TRIBUNNEWS.COM, JAKARTA - Pandangan Yuren tak berkedip. Sebuah tayangan televisi malam itu yang menggambarkan seorang polisi berpakaian lengkap dengan kepala masih memakai helm, terbujur kaku dalam kondisi terlentang dekat sebuah motor bebek hitam.
Rasa ingin tahu berpangkat brigadir yang sedang bertugas di pos jaga Asrama Mabes Polri Cipinang, Jakarta Timur, Selasa (10/9/2013) malam, mendorongnya bertanya ke sejumlah pemuda yang sedang berada di pos.
"Pak Sukardi pangkatnya apa?" Begitu pertanyaan yang dilontarkan Yuren. Anak-anak menjawab serentak, "Bripka." Yuren bertanya lagi, "Motornya warna apa?" Anak-anak ini secara koor menjawab, "Hitam." "Berarti itu Pak Sukardi," kata Yuren menjawab pertanyaannya sendiri.
Tulus, salah satu pemuda yang ikut nongkrong di pos jaga, bercerita, tak lama mengobrol dengan Yuren, dua anggota Provos Mabes Polri memasuki asrama, dan menghentikan motornya di depan rumah Bripka Sukardi. Ia sudah menduga, keduanya membawa berita duka.
Ia dan teman-temannya mengetahui betul bagaimana keduanya mengetuk pintu rumah Sukardi dan menemui isterinya, Tirtasari, akrab disapa Sari. Obrolan kedua petugas dan Sari juga Tulus dengar bersama teman-temannya.

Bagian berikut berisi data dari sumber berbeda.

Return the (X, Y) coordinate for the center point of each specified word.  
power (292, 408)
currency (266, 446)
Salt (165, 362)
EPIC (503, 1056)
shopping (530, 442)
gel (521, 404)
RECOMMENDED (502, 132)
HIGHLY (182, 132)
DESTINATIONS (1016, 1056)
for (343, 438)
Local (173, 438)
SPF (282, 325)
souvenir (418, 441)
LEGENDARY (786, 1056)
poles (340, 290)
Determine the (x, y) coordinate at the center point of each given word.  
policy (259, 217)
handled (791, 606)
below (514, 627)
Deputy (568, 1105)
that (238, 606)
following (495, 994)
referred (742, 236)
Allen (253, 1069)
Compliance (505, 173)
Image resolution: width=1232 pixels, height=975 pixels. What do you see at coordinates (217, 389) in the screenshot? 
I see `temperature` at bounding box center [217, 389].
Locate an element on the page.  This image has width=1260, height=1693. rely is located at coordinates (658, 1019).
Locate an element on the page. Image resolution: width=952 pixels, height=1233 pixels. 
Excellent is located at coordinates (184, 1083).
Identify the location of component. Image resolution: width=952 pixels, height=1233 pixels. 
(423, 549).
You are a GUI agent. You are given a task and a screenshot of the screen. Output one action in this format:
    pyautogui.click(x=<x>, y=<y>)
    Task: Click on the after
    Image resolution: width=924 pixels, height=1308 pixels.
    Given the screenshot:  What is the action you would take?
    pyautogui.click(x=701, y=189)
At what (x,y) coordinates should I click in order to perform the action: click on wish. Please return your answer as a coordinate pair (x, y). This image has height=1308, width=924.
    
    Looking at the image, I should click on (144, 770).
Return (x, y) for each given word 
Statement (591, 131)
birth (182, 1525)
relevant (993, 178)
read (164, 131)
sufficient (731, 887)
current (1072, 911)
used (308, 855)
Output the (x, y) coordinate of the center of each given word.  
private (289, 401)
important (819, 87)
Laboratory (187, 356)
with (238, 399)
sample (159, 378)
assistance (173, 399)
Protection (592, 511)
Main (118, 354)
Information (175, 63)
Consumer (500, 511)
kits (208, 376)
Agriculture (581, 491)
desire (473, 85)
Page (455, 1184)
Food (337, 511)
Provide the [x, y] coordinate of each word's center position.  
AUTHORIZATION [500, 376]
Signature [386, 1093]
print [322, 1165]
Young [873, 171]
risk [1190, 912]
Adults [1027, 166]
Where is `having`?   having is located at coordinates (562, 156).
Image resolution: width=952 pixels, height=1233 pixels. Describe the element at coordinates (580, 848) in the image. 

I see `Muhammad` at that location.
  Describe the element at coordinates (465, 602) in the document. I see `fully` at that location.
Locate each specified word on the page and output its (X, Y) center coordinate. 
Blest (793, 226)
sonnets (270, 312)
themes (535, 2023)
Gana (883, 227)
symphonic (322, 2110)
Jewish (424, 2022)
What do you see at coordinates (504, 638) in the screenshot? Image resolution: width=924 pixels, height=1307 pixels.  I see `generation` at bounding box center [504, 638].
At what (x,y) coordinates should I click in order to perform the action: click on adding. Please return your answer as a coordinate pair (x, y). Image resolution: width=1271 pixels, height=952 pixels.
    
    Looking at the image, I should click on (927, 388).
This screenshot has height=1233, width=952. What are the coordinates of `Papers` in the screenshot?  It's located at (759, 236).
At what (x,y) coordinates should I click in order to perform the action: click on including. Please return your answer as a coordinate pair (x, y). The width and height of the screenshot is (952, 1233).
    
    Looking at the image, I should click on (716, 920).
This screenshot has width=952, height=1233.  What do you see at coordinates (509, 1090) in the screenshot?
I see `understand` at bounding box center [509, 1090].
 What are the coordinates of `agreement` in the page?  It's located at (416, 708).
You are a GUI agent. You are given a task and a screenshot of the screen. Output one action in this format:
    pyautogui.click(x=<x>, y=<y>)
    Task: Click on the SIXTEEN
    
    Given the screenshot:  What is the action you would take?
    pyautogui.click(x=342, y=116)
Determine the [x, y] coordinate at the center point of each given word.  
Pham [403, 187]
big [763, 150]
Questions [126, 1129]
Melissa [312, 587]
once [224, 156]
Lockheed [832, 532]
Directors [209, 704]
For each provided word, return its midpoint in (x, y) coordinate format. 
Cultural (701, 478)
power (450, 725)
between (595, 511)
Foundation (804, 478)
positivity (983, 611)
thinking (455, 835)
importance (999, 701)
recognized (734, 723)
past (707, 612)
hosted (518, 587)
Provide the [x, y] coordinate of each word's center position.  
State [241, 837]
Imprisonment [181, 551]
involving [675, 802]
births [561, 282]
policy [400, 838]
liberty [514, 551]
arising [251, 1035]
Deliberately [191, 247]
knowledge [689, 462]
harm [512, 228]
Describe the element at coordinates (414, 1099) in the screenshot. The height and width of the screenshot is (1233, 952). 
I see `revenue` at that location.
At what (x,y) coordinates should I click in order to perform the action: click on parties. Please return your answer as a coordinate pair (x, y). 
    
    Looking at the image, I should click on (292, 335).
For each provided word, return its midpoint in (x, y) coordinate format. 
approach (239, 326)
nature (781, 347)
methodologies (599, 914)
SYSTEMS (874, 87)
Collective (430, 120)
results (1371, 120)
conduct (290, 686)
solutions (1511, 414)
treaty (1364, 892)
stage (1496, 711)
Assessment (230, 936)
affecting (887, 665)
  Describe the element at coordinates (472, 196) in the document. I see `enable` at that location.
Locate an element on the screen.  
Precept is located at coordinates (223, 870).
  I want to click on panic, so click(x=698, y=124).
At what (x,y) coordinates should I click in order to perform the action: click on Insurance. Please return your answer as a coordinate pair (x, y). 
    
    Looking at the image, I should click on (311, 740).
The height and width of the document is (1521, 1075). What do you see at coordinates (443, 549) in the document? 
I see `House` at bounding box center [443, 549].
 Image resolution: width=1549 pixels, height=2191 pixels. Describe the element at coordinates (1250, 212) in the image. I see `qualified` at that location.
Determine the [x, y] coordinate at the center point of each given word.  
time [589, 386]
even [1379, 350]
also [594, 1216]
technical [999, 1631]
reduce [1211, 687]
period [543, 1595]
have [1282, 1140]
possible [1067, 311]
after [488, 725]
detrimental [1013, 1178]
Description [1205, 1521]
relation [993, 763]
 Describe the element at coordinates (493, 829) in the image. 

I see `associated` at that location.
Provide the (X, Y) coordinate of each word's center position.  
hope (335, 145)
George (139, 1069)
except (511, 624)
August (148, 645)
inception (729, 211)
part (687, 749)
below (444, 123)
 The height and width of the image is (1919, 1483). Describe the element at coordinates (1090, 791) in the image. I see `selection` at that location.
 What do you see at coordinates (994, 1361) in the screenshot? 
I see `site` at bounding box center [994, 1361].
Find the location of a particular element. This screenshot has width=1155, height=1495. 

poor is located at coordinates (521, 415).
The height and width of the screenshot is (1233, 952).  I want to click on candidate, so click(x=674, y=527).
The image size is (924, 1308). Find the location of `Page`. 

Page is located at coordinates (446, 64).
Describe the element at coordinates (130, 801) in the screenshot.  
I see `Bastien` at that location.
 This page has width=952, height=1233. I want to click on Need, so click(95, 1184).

Sari tak percaya begitu saja penjelasan kedua anak buah Sukardi. Tangisnya mulai benar-benar pecah, setelah tayangan televisi di rumahnya, semakin menguatkan keterangan dua anak buah Sukardi. Ketiga anaknya ikut menangis.
Bripka Sukardi tewas terkena timah sejumlah orang tak dikenal di depan Gedung KPK. Menurut informasi dari bagian forensik Mabes Polri, hasil otopsi menunjukkan dari badan Sukardi terdapat empat lubang tempat anak peluru pelaku bersarang.